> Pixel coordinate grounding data
++++++++++++++++++++
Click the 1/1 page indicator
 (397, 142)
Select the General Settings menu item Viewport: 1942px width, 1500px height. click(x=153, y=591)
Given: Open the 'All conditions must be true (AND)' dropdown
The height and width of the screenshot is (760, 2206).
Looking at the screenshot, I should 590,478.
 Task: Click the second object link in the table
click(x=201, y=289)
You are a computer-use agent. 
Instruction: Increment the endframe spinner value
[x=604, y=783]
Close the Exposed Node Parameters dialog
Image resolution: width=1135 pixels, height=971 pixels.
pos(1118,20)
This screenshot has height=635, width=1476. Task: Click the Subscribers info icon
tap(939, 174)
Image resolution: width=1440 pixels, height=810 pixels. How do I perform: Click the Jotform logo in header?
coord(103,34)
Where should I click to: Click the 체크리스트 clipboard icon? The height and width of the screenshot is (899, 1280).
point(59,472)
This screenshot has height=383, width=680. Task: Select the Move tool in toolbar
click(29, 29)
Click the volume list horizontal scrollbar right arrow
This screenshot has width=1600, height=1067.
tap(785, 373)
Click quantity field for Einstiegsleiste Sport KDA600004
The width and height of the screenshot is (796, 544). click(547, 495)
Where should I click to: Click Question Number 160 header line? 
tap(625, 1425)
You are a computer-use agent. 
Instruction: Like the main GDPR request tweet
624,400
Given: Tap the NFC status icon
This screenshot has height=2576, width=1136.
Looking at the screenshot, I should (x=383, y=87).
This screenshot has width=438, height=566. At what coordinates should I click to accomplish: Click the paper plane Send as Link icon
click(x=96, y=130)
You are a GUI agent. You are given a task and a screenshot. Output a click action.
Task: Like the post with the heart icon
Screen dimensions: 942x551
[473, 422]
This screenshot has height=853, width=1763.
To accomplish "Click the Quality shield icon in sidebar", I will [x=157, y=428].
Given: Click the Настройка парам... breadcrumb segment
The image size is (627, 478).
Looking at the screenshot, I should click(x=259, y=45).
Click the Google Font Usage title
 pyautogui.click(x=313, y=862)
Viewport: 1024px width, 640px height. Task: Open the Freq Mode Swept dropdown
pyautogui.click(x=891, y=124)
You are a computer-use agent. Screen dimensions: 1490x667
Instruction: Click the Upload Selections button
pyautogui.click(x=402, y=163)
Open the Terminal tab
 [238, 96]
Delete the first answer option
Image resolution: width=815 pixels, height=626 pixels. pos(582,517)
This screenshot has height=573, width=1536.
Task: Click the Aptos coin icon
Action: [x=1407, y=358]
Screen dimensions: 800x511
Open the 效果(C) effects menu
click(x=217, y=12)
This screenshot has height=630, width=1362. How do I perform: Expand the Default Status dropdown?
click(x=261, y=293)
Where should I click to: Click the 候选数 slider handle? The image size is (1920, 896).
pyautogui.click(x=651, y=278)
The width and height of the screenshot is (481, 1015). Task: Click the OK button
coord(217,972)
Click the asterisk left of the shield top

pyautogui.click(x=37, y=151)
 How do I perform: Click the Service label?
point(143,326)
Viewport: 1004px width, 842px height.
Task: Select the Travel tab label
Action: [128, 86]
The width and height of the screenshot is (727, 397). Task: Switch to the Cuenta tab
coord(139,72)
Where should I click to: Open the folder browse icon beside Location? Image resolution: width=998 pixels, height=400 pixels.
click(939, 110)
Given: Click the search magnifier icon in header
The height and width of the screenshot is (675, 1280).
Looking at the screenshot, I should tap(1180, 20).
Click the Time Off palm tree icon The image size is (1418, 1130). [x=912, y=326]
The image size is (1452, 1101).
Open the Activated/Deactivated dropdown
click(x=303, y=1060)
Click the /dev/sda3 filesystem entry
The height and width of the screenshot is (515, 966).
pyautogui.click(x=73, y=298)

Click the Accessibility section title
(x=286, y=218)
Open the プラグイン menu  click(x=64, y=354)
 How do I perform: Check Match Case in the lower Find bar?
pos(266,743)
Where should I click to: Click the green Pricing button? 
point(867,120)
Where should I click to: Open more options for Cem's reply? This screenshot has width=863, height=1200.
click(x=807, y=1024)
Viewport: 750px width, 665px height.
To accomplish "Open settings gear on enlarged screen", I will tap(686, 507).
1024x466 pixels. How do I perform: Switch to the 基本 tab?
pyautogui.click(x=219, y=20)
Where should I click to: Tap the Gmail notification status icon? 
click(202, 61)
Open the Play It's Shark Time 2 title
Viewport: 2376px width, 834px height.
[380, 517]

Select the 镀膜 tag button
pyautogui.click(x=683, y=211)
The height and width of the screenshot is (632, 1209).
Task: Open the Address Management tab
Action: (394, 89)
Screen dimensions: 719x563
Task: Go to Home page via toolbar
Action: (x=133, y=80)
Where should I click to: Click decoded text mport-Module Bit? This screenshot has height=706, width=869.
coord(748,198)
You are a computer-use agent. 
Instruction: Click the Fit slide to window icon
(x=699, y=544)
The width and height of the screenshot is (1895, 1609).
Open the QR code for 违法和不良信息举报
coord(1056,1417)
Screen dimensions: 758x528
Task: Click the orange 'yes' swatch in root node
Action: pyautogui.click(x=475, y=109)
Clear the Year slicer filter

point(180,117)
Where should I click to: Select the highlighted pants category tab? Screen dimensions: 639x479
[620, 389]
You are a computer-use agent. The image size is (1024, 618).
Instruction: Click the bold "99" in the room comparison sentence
++++++++++++++++++++
> Task to carry out
Line by line, the data should be returned exactly as written.

> Solved exercise
Click the 1/1 page indicator
 (397, 142)
Select the General Settings menu item Viewport: 1942px width, 1500px height. click(x=153, y=591)
Given: Open the 'All conditions must be true (AND)' dropdown
The height and width of the screenshot is (760, 2206).
Looking at the screenshot, I should 590,478.
 Task: Click the second object link in the table
click(x=201, y=289)
You are a computer-use agent. 
Instruction: Increment the endframe spinner value
[x=604, y=783]
Close the Exposed Node Parameters dialog
Image resolution: width=1135 pixels, height=971 pixels.
pos(1118,20)
This screenshot has height=635, width=1476. Task: Click the Subscribers info icon
tap(939, 174)
Image resolution: width=1440 pixels, height=810 pixels. How do I perform: Click the Jotform logo in header?
coord(103,34)
Where should I click to: Click the 체크리스트 clipboard icon? The height and width of the screenshot is (899, 1280).
point(59,472)
This screenshot has height=383, width=680. Task: Select the Move tool in toolbar
click(29, 29)
Click the volume list horizontal scrollbar right arrow
This screenshot has width=1600, height=1067.
tap(785, 373)
Click quantity field for Einstiegsleiste Sport KDA600004
The width and height of the screenshot is (796, 544). click(547, 495)
Where should I click to: Click Question Number 160 header line? 
tap(625, 1425)
You are a computer-use agent. 
Instruction: Like the main GDPR request tweet
624,400
Given: Tap the NFC status icon
This screenshot has height=2576, width=1136.
Looking at the screenshot, I should (x=383, y=87).
This screenshot has width=438, height=566. At what coordinates should I click to accomplish: Click the paper plane Send as Link icon
click(x=96, y=130)
You are a GUI agent. You are given a task and a screenshot. Output a click action.
Task: Like the post with the heart icon
Screen dimensions: 942x551
[473, 422]
This screenshot has height=853, width=1763.
To accomplish "Click the Quality shield icon in sidebar", I will [x=157, y=428].
Given: Click the Настройка парам... breadcrumb segment
The image size is (627, 478).
Looking at the screenshot, I should click(x=259, y=45).
Click the Google Font Usage title
 pyautogui.click(x=313, y=862)
Viewport: 1024px width, 640px height. Task: Open the Freq Mode Swept dropdown
pyautogui.click(x=891, y=124)
You are a computer-use agent. Screen dimensions: 1490x667
Instruction: Click the Upload Selections button
pyautogui.click(x=402, y=163)
Open the Terminal tab
 [238, 96]
Delete the first answer option
Image resolution: width=815 pixels, height=626 pixels. pos(582,517)
This screenshot has height=573, width=1536.
Task: Click the Aptos coin icon
Action: [x=1407, y=358]
Screen dimensions: 800x511
Open the 效果(C) effects menu
click(x=217, y=12)
This screenshot has height=630, width=1362. How do I perform: Expand the Default Status dropdown?
click(x=261, y=293)
Where should I click to: Click the 候选数 slider handle? The image size is (1920, 896).
pyautogui.click(x=651, y=278)
The width and height of the screenshot is (481, 1015). Task: Click the OK button
coord(217,972)
Click the asterisk left of the shield top

pyautogui.click(x=37, y=151)
 How do I perform: Click the Service label?
point(143,326)
Viewport: 1004px width, 842px height.
Task: Select the Travel tab label
Action: [128, 86]
The width and height of the screenshot is (727, 397). Task: Switch to the Cuenta tab
coord(139,72)
Where should I click to: Open the folder browse icon beside Location? Image resolution: width=998 pixels, height=400 pixels.
click(939, 110)
Given: Click the search magnifier icon in header
The height and width of the screenshot is (675, 1280).
Looking at the screenshot, I should tap(1180, 20).
Click the Time Off palm tree icon The image size is (1418, 1130). [x=912, y=326]
The image size is (1452, 1101).
Open the Activated/Deactivated dropdown
click(x=303, y=1060)
Click the /dev/sda3 filesystem entry
The height and width of the screenshot is (515, 966).
pyautogui.click(x=73, y=298)

Click the Accessibility section title
(x=286, y=218)
Open the プラグイン menu  click(x=64, y=354)
 How do I perform: Check Match Case in the lower Find bar?
pos(266,743)
Where should I click to: Click the green Pricing button? 
point(867,120)
Where should I click to: Open more options for Cem's reply? This screenshot has width=863, height=1200.
click(x=807, y=1024)
Viewport: 750px width, 665px height.
To accomplish "Open settings gear on enlarged screen", I will tap(686, 507).
1024x466 pixels. How do I perform: Switch to the 基本 tab?
pyautogui.click(x=219, y=20)
Where should I click to: Tap the Gmail notification status icon? 
click(202, 61)
Open the Play It's Shark Time 2 title
Viewport: 2376px width, 834px height.
[380, 517]

Select the 镀膜 tag button
pyautogui.click(x=683, y=211)
The height and width of the screenshot is (632, 1209).
Task: Open the Address Management tab
Action: (394, 89)
Screen dimensions: 719x563
Task: Go to Home page via toolbar
Action: (x=133, y=80)
Where should I click to: Click decoded text mport-Module Bit? This screenshot has height=706, width=869.
coord(748,198)
You are a computer-use agent. 
Instruction: Click the Fit slide to window icon
(x=699, y=544)
The width and height of the screenshot is (1895, 1609).
Open the QR code for 违法和不良信息举报
coord(1056,1417)
Screen dimensions: 758x528
Task: Click the orange 'yes' swatch in root node
Action: pyautogui.click(x=475, y=109)
Clear the Year slicer filter

point(180,117)
Where should I click to: Select the highlighted pants category tab? Screen dimensions: 639x479
[620, 389]
You are a computer-use agent. The image size is (1024, 618).
Instruction: Click the bold "99" in the room comparison sentence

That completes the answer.